-- Start Given data --

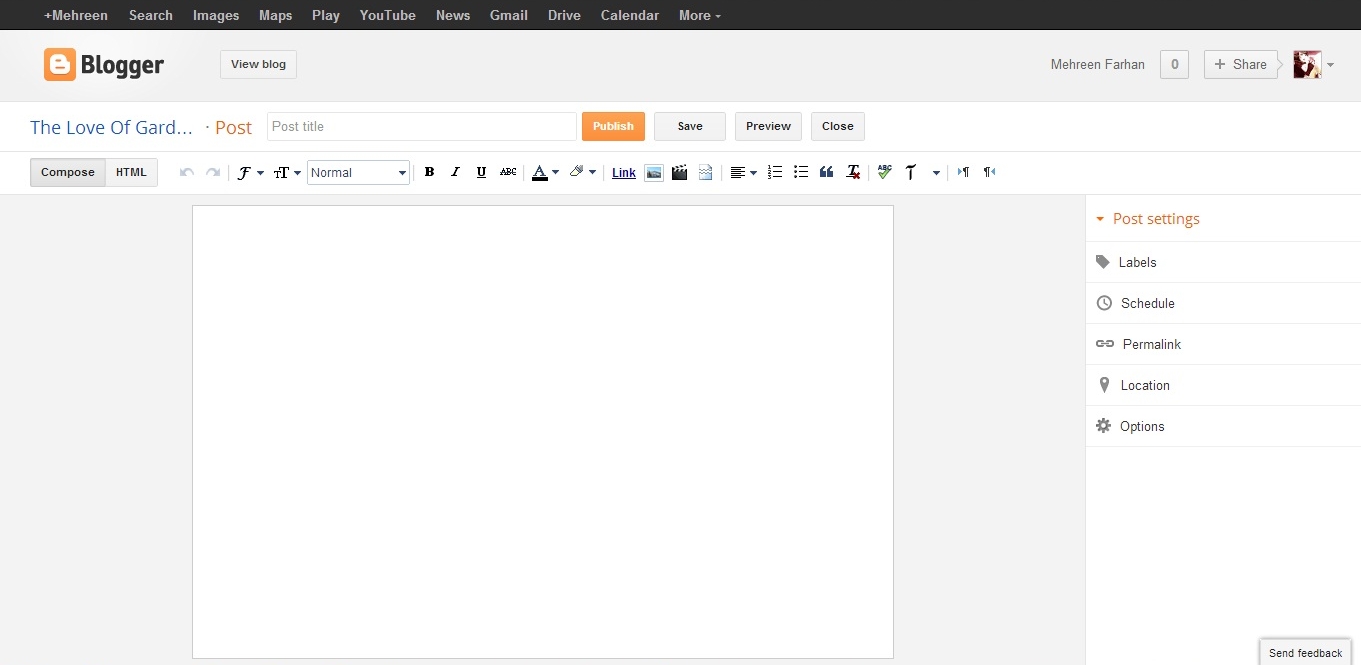Open the YouTube menu item
Image resolution: width=1361 pixels, height=665 pixels.
(x=387, y=15)
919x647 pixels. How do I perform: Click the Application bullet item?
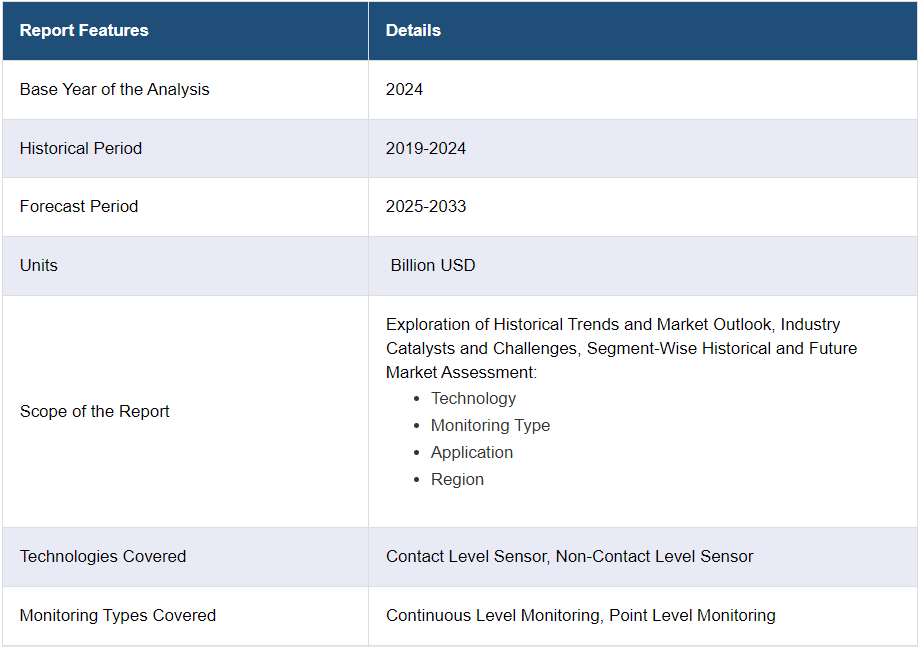tap(471, 452)
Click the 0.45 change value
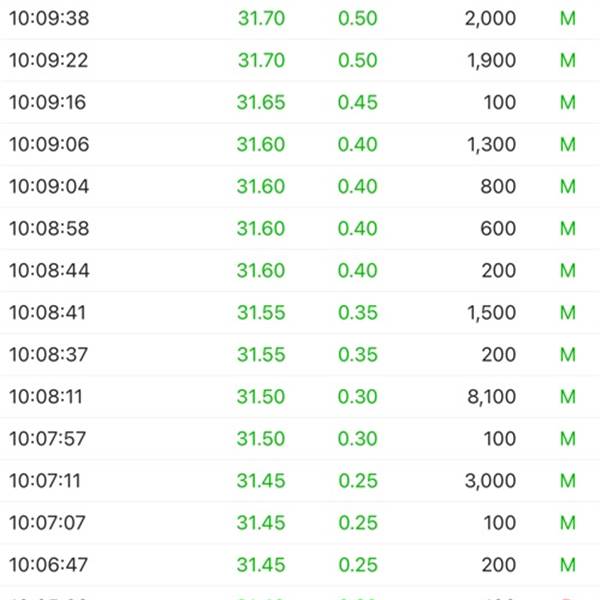Viewport: 600px width, 600px height. (x=358, y=102)
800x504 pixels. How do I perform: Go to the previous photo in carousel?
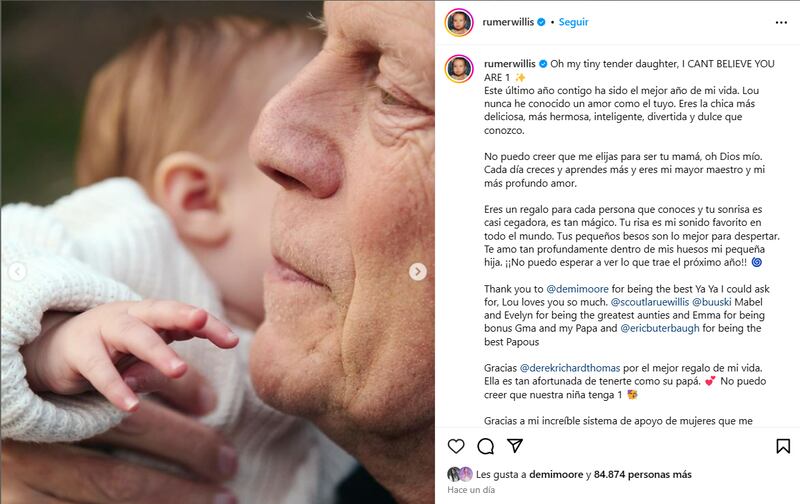(x=16, y=272)
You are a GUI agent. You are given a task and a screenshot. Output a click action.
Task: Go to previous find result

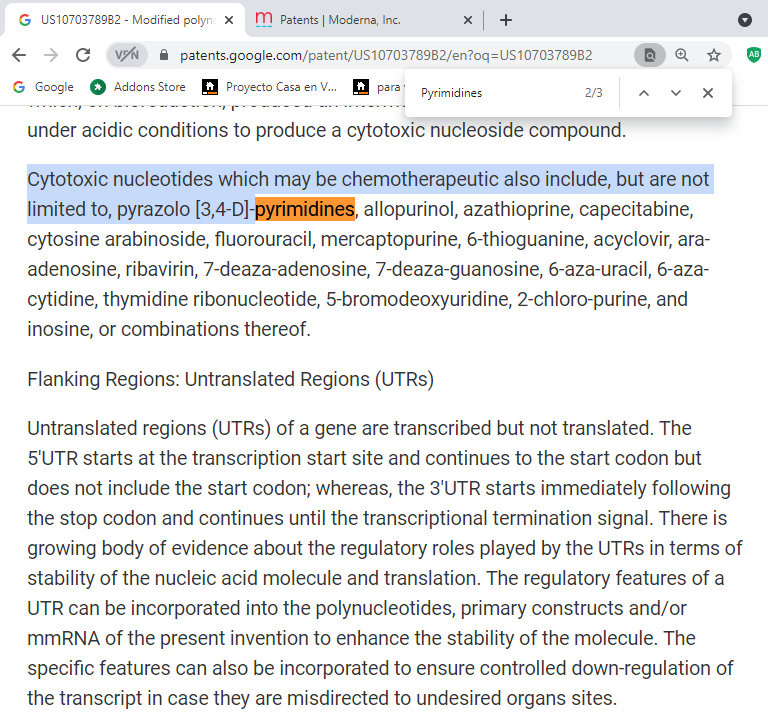[x=644, y=93]
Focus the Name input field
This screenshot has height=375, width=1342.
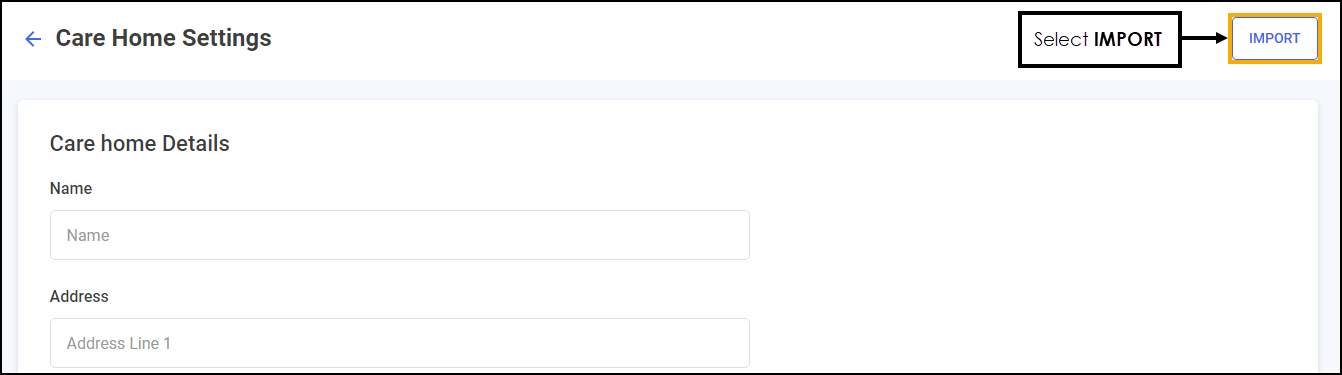click(399, 235)
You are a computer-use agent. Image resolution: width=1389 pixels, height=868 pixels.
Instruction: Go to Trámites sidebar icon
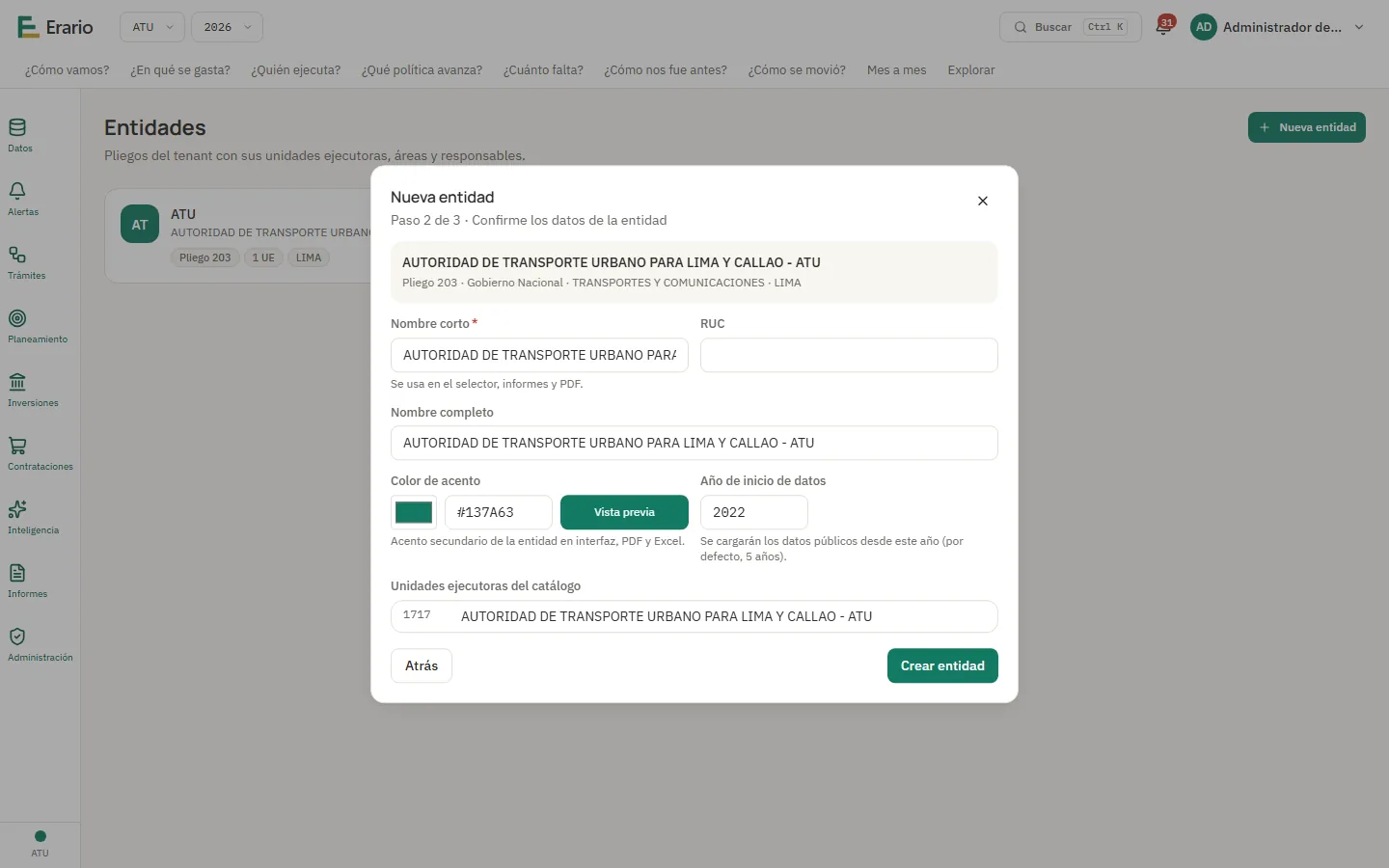coord(17,255)
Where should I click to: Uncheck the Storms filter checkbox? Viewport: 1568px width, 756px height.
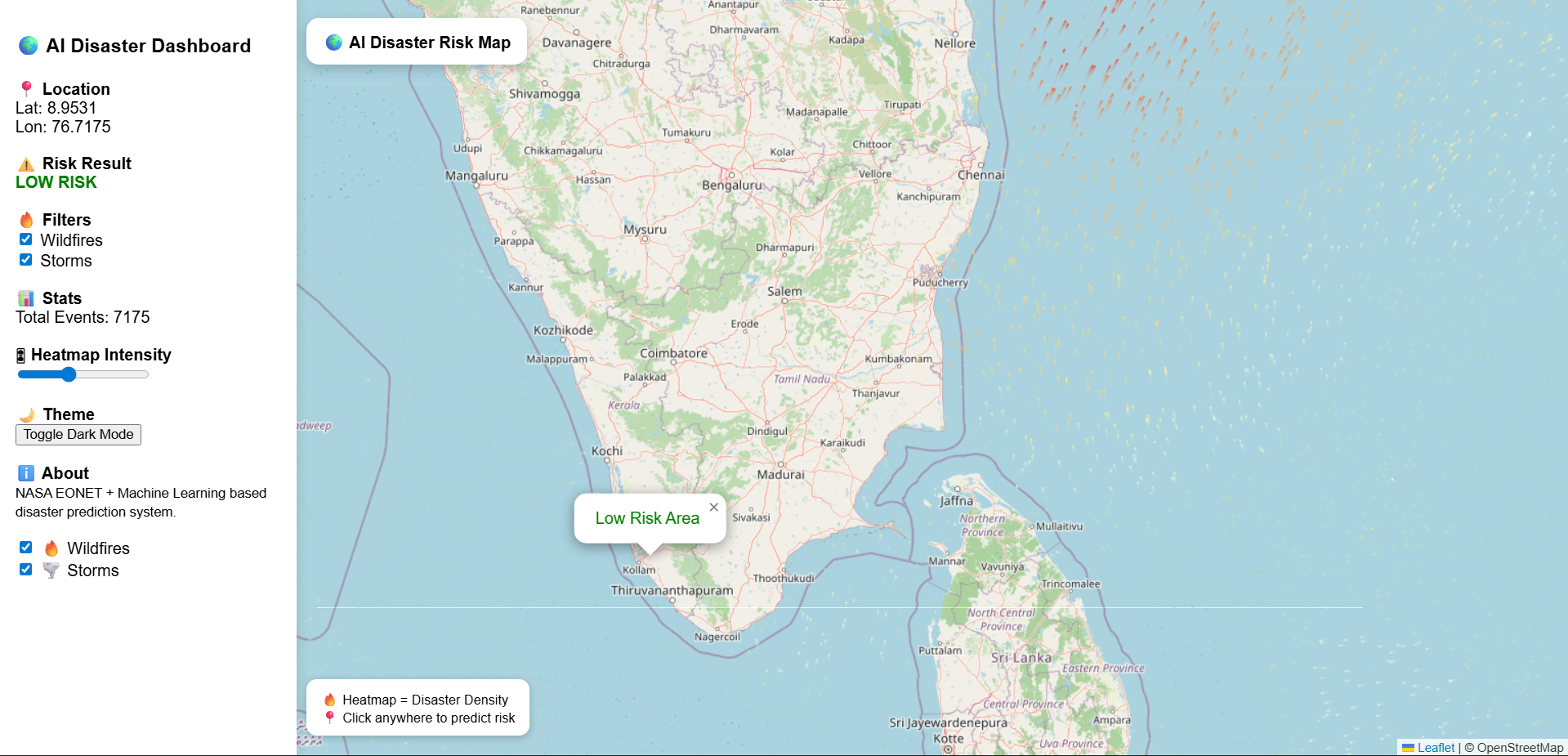pos(25,259)
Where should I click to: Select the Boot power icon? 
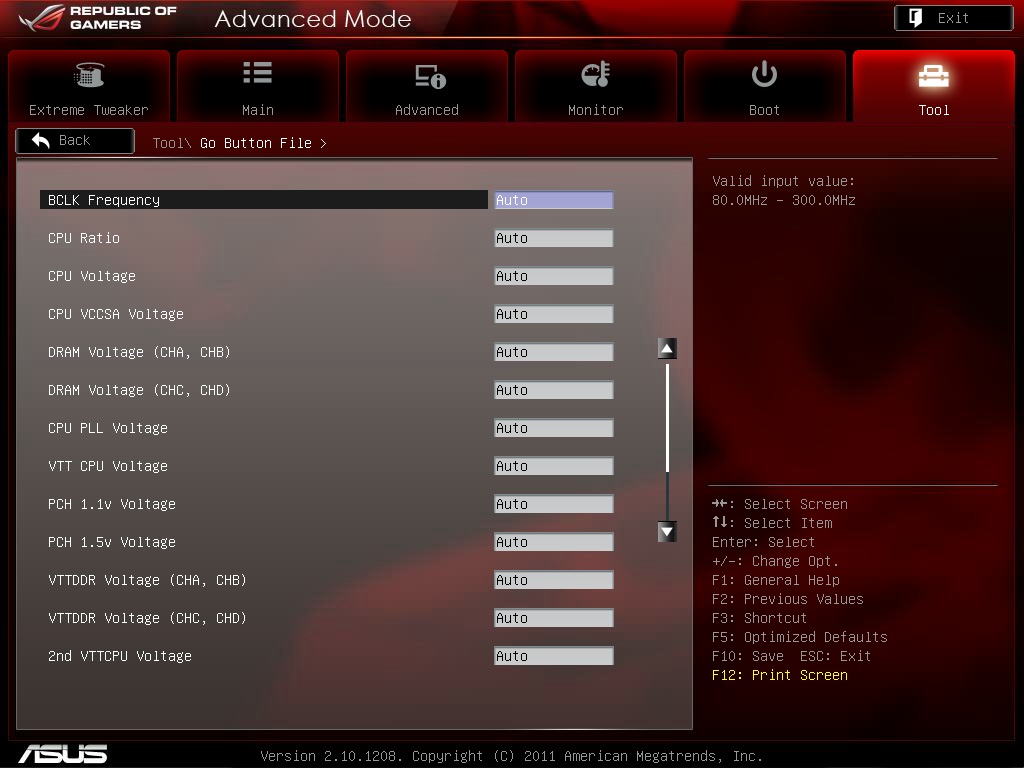coord(764,74)
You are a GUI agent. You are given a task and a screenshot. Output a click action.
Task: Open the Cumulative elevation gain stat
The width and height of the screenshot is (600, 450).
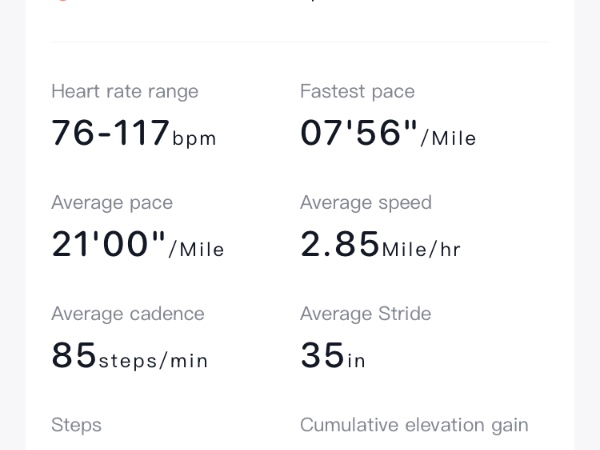pyautogui.click(x=414, y=425)
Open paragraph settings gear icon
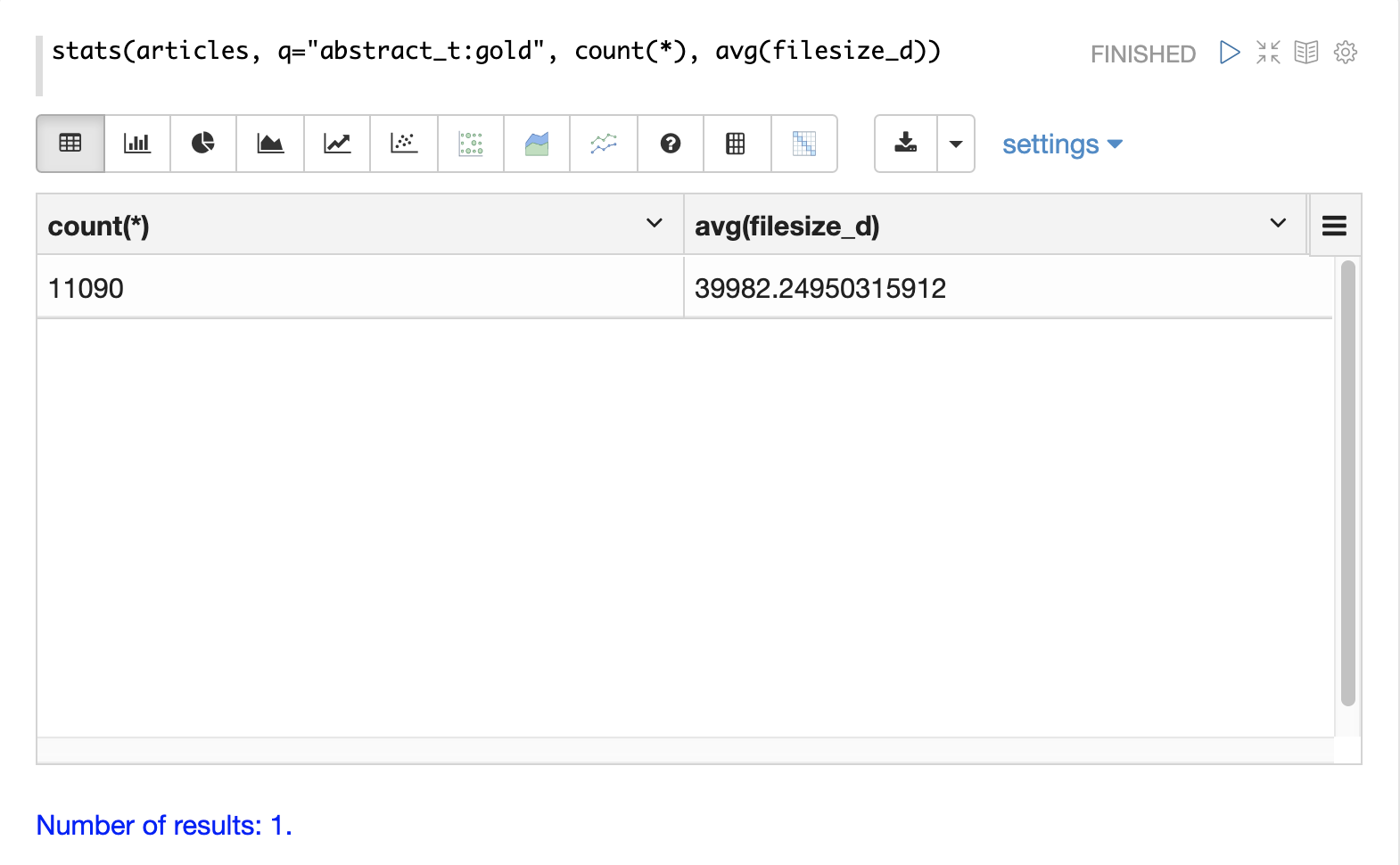The image size is (1400, 865). [x=1346, y=53]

-- End Given data --

Task details:
Rewrite every row above, changing "click action" to "tap action" and leaving everything else as it is. Leave the pictures out.

Result for this task:
Open the YouTube menu item
Image resolution: width=1361 pixels, height=665 pixels.
(x=387, y=15)
919x647 pixels. How do I perform: Click the Application bullet item?
tap(471, 452)
Click the 0.45 change value
Viewport: 600px width, 600px height. (x=358, y=102)
800x504 pixels. How do I perform: Go to the previous photo in carousel?
(x=16, y=272)
You are a GUI agent. You are given a task and a screenshot. Output a tap action.
Task: Go to previous find result

[x=644, y=93]
Focus the Name input field
This screenshot has height=375, width=1342.
click(399, 235)
You are a computer-use agent. Image resolution: width=1389 pixels, height=868 pixels.
Instruction: Go to Trámites sidebar icon
coord(17,255)
Where should I click to: Uncheck the Storms filter checkbox? Viewport: 1568px width, 756px height.
pos(25,259)
Where should I click to: Select the Boot power icon? 
coord(764,74)
You are a GUI agent. You are given a task and a screenshot. Output a tap action.
Task: Open the Cumulative elevation gain stat
The width and height of the screenshot is (600, 450).
pyautogui.click(x=414, y=425)
Open paragraph settings gear icon
The image size is (1400, 865). [x=1346, y=53]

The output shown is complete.